From handshakes to hostilities: How dangerous is the situation in North Korea?
[BBC NEWS 2022-05-09]
"When I saw those pictures of them with their arms around each other laughing, it sent shivers down my back," remembers Hanna Song, from her office in downtown Seoul. Her organisation, the Database Centre for North Korean Human Rights, has been tracking human rights violations in North Korea for more than two decades. The last few years have not been easy.
Human rights are Kim Jong-un's Achilles' heel, Hanna explains. She says that in an effort to stop the North Korean leader from feeling uncomfortable, President Moon "swept them under the rug".

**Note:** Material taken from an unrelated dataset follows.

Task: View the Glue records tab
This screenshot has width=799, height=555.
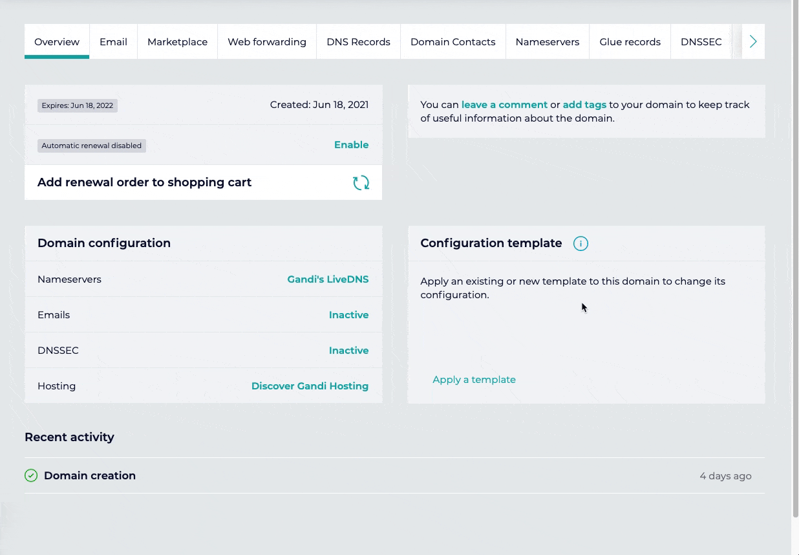Action: tap(630, 42)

Hanna's organisation interviews North Korean escapees at Hanawon, the resettlement centre where they live for their first three months in the country. Their testimonies play a vital role in documenting human rights abuses. But two years ago, the South Korean government cut off their access to the centre, meaning they could no longer gather their evidence. Then Hanna started hearing from escapees that they were being pressured not to speak publicly about their experiences in North Korea. Some received calls from the local policemen assigned to help them assimilate. "Are you sure it's wise to be doing this?" they asked.
Hanna tried challenging the government over the missing information. "What are you going to do when there is this gap in evidence, just because you wanted to make sure Kim Jong-un wasn't being shamed in front of the international community?" she would ask, to little response.
"What's happening in Ukraine is horrendous," Hanna concludes, "but at least we know."